PASSAGE PROVIDED:
☆ ☆ ☆ ☆

Read Whitey Bulger America's Most Wanted Gangster and the Manhunt That Brought Him To Justice Online
Authors: Kevin Cullen
It was a glum affair,
the tenth anniversary of Whitey’s life on the run in December 2004, marked by the FBI with a press conference detailing the efforts of investigators, showcasing belongings of Whitey they had seized, and pledging their continuing commitment to find him. They showed off the silver skull ring Whitey had worn, the coin collection, knives, and Irish passport that were seized from his girlfriends’ homes and safe deposit boxes around the world. They had the travel books, Alcatraz memorabilia, and a journal he had left behind, but the actual news of the day was considerably less impressive: The last credible sighting of Whitey, the agents conceded, was in London in 2002. Task force maps and charts detailed a log of Whitey’s travels during his first couple of years on the run, before the trail went cold. In the past year alone, they had pursued leads on five continents—in Australia, Singapore, Thailand, South Africa, Mexico, and Canada—and in nearly every state. Agents visited an Irish pub in Cambodia and resort towns in Uruguay. They had launched Internet and billboard campaigns. At the US Attorney’s insistence, the state police and the DEA abandoned their own manhunt and assigned investigators to the FBI-led task force. FBI agents were rotated in from around the country for stints on the task force. But the all-points frenzy of the pursuit did little to dampen the perception that the FBI wasn’t really looking very hard. “All of us on the task force believed that we could catch this guy and we would catch this guy,” said William Chase, who oversaw the task force as assistant special agent in charge of the FBI’s Boston office from 1998 to 2003. In fact, he said that the FBI believed it was imperative that Whitey be caught—to restore public confidence in the bureau. “If we caught him, that would lift some of the suspicion the office was under.”

☆ ☆ ☆ ☆

MATERIAL PROVIDED:

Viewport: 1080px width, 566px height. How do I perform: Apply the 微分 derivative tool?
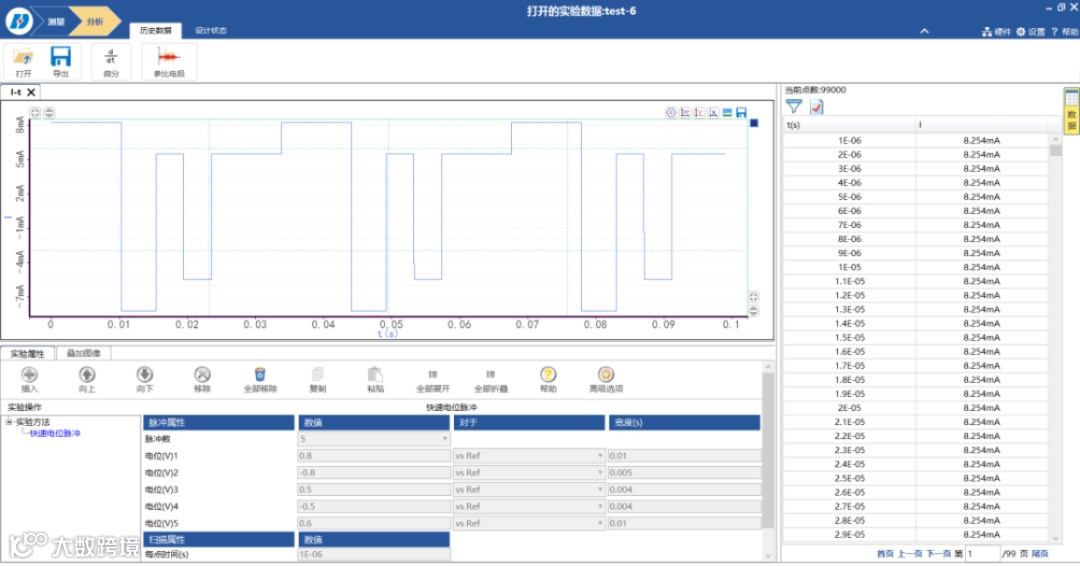111,57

☆ ☆ ☆ ☆

DIRECTIVE: Carry on the Whitey Bulger manhunt excerpt, picking up right after its last sentence. None of the data is needed here.

EXERCISE OUTPUT:
Task force investigators complained that they were in a no-win situation: They were criticized for chasing tips to popular resort destinations—more a golf vacation than a fugitive hunt, some charged—yet there was the constant fear that if they didn’t follow every lead they could miss the real one.
Some leads, however, were, unaccountably, not pursued. In 2008, a Las Vegas man called
America’s Most Wanted
saying he had spotted Whitey on the Santa Monica Pier talking about Boston with a young passerby who was wearing a Celtics shirt. The man’s tip, name, and number were passed along to the FBI, but he never got a call.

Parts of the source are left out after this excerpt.